The new task force does not include any doulas. Some who spoke with THE CITY questioned whether it would develop recommendations tailored to the unique needs of those most vulnerable to dying during childbirth, or if officials would use death disparity data to inform the location of birthing centers.
“The system is designed to support the people that can afford support, and that have the loudest voices,” said Jesse Pournaras, the doula whose change.org petition pushed the state to permit partners, spouses and friends in hospital delivery rooms during the coronavirus outbreak.
“If you look at the petitions I made, the first one, the one that gained so much traction, if you look at the little icon of the faces of the people that signed it and commented on it — the people that feel like they have the right to a respectful, safe, dignified birthing process are white,” she said.

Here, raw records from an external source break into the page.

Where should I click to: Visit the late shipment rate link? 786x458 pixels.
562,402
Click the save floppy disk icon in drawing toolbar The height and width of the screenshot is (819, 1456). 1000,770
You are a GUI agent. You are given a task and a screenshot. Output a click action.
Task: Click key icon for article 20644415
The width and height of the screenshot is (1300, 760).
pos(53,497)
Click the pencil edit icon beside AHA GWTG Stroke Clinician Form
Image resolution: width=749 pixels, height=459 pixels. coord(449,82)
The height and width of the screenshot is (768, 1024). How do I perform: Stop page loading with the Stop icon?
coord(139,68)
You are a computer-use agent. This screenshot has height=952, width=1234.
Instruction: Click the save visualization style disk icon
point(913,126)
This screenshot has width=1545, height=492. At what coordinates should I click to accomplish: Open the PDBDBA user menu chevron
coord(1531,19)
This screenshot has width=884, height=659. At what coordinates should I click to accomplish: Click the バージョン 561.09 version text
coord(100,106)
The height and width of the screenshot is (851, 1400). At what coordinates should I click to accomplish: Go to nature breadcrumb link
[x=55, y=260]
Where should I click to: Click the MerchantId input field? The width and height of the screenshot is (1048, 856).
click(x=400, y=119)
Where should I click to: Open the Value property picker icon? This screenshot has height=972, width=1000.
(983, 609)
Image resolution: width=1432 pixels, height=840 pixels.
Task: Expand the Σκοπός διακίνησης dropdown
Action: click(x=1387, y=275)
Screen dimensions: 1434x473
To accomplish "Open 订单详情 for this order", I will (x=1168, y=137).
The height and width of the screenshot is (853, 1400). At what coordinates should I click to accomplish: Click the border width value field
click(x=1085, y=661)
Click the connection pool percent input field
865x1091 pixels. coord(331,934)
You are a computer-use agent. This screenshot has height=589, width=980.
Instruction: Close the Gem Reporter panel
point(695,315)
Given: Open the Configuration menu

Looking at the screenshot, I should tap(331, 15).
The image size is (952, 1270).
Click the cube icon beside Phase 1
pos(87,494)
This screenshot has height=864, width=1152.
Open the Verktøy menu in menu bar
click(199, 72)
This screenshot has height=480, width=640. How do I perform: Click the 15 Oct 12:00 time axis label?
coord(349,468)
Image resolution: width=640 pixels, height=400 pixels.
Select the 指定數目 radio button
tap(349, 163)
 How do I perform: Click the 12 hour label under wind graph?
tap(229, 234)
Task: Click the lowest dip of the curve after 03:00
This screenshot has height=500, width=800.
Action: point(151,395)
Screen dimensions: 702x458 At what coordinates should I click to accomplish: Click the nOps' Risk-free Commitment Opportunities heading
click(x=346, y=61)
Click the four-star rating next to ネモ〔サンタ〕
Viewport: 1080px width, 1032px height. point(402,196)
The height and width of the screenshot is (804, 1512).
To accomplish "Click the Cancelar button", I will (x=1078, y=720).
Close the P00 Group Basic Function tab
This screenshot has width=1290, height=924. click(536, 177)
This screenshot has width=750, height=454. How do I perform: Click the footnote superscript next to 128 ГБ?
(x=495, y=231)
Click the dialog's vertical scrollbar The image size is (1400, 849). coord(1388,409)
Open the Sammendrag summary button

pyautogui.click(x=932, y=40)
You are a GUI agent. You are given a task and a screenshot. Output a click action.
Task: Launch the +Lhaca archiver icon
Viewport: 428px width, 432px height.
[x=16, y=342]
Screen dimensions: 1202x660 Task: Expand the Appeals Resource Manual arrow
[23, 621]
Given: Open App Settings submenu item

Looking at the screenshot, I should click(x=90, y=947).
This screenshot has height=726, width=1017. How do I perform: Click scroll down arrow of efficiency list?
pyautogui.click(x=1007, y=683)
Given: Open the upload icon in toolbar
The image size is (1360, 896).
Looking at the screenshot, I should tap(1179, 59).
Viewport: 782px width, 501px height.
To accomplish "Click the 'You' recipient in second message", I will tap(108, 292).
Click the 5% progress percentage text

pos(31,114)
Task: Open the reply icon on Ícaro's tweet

“The system has been so long biased against black women and women of color and LGBTQIA individuals,” she added.
The state task force’s recommendations were due this weekend. A spokesperson for the governor said the group had been meeting frequently.
‘We Love People’
Those who knew Isaac say she was outgoing and ambitious.
“She was meant to do so much more,” said Kattie Guerrero-Valoy, a friend of Isaac’s. “She was so full of love and so much light. And I wish she could be here right now to see her beautiful son.”
“We cannot even grieve the proper way because we’re stuck in the house quarantined,” Guerrero-Valoy, 25, added. “That’s what’s just unfortunate about this. I wanna hold her mom. I wanna hold Bruce (McIntyre). I wanna see her. This — right now, it sucks. It’s very hard.”
McIntryre, who said he had known Isaac for around eight years before their almost three-year relationship, sometimes slips into present tense to talk about her.
“Me and Amber are just — we love people,” he said.
“She was the coolest person. … I wouldn’t have changed anything about her,” he added.
The two eventually wanted to open a day care center that would primarily serve families with limited incomes, he said. Isaac, who was studying business development, hoped to graduate in May.
“She was treated very unfairly,” McIntyre said. “And she died because of that.”